Thursday, May 26, 2005

He gets paid for this ?

So you want to know the probability of a hand winning ? Two things you can do. Ask the expert ; he'll work it out by hand and give you the wrong answer before the month is out.

Or go to twodimes and find that it's really 34%. In twenty seconds.

10 Comments:

Anonymous Anonymous said...

As the good doctor might say, marvellous.

The true wonder is not just that Paul gets the amazing figure of 45% (or that he had a gut feeling that it was about 40%), but that he makes 451 winning hands for the J8 of spades out of 990 possibilities, and then concludes that 451/990 equals 45%.

The J8 has 335 winning hands. I couldn't be bothered to go through the tortuous mathematics employed by Paul, but one glaring error would appear to be the use of 52 cards in the maths rather than 45.

Taking a quick mathematical rush-through, if we renumber the possible combinations as (52*51)/2 rather than (45*44)/2, we see that we get 451/1326, or about 34.0%. One wouldn't expect the figures to be right to 6 decimal places, but this appears to generate the correct result as near as damnit.

- DATASET EXTRACT:
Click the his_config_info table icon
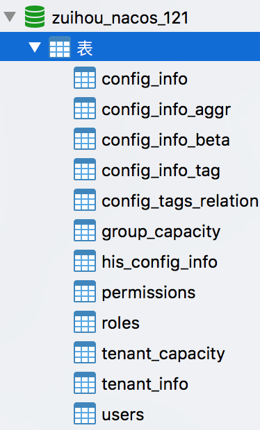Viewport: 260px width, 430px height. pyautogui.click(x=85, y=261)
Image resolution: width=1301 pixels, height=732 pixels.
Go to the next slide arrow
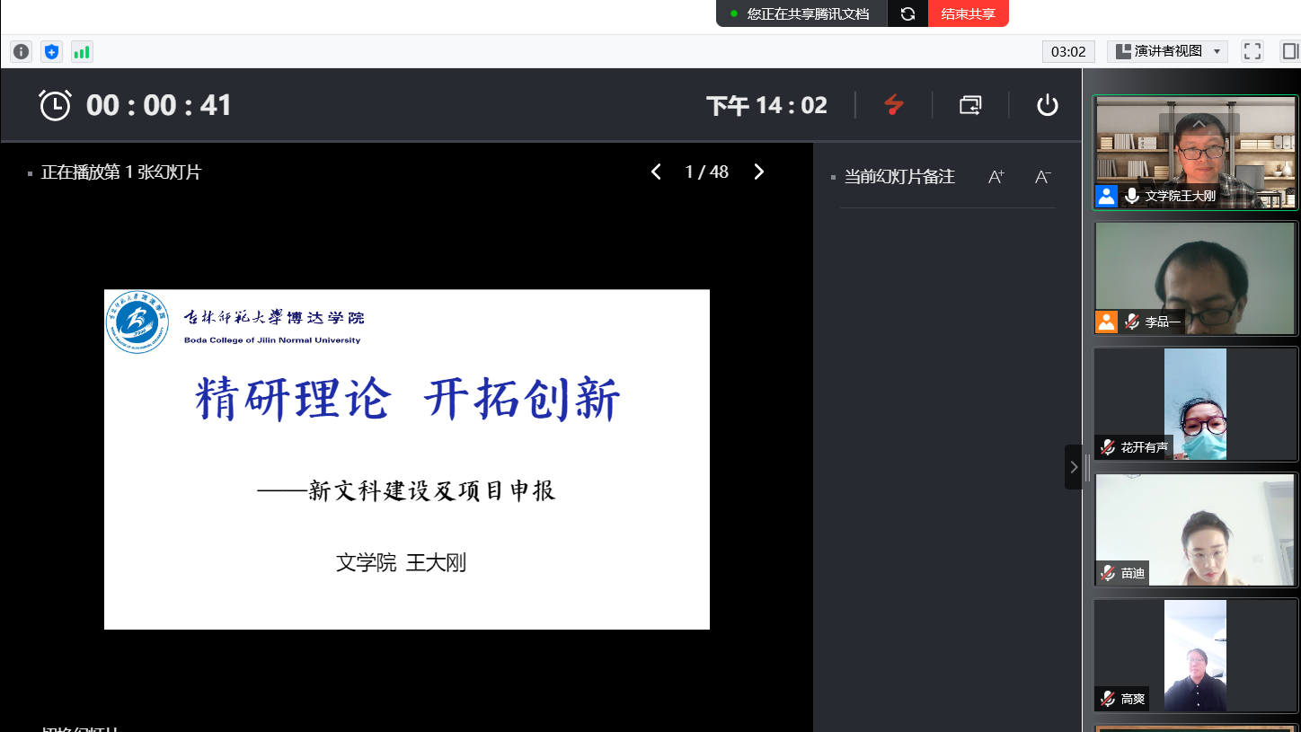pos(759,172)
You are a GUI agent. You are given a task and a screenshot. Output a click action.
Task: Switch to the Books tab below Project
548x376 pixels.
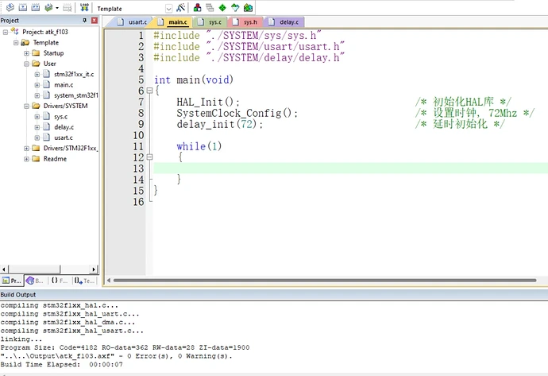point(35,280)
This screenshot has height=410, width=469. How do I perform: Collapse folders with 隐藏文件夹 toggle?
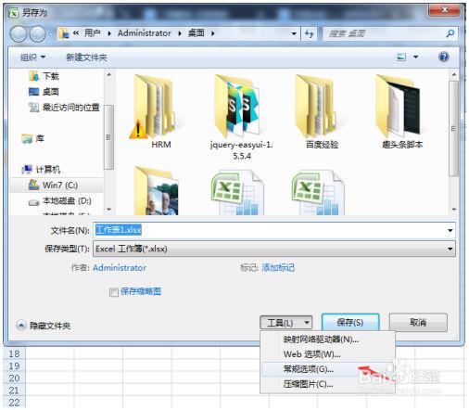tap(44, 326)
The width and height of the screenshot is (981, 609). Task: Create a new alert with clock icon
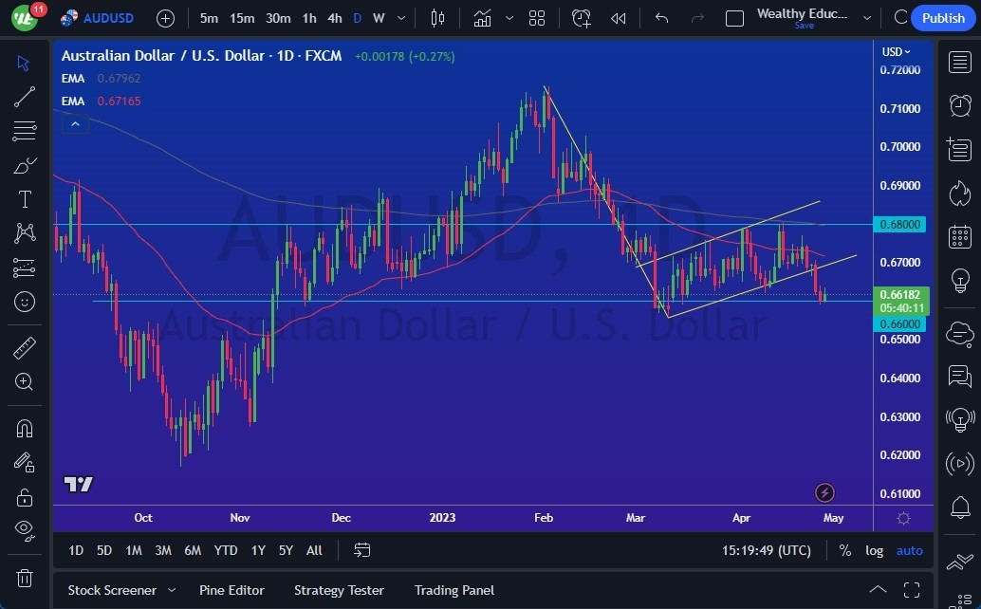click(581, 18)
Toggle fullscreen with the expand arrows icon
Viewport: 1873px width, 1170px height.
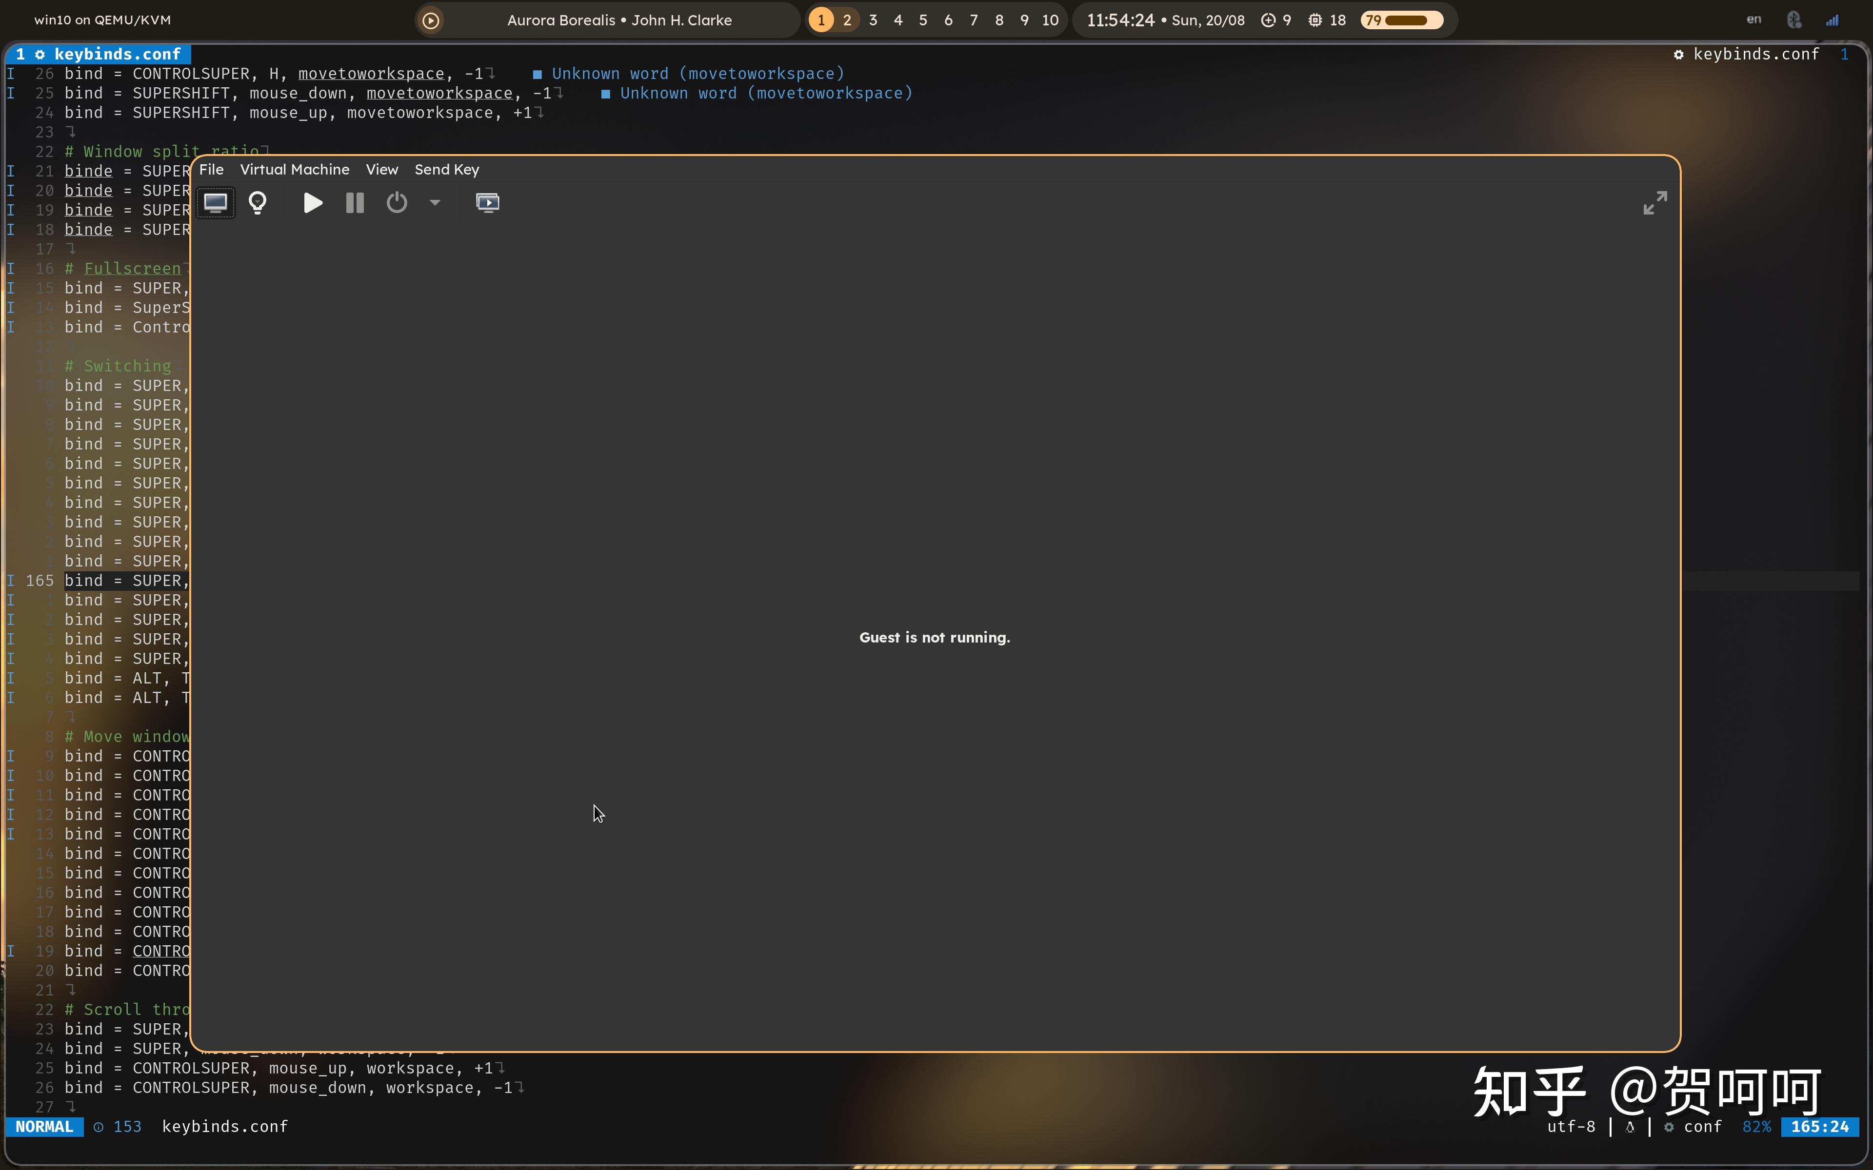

- GIVEN REQUEST 1: In the poker odds post, transcribe the passage starting at "The J8 has 335" and ending at "near as damnit.".
- GIVEN REQUEST 2:
Answer these questions about the poker odds post:
(a) What probability does the post say twodimes gives for the hand?
(b) According to the comment, how many winning hands does the J8 actually have?
(c) What number of cards does the commenter say should have been used in the math instead of 52?

- WORKED SOLUTION 1:
The J8 has 335 winning hands. I couldn't be bothered to go through the tortuous mathematics employed by Paul, but one glaring error would appear to be the use of 52 cards in the maths rather than 45.

Taking a quick mathematical rush-through, if we renumber the possible combinations as (52*51)/2 rather than (45*44)/2, we see that we get 451/1326, or about 34.0%. One wouldn't expect the figures to be right to 6 decimal places, but this appears to generate the correct result as near as damnit.

- WORKED SOLUTION 2:
(a) 34%
(b) 335
(c) 45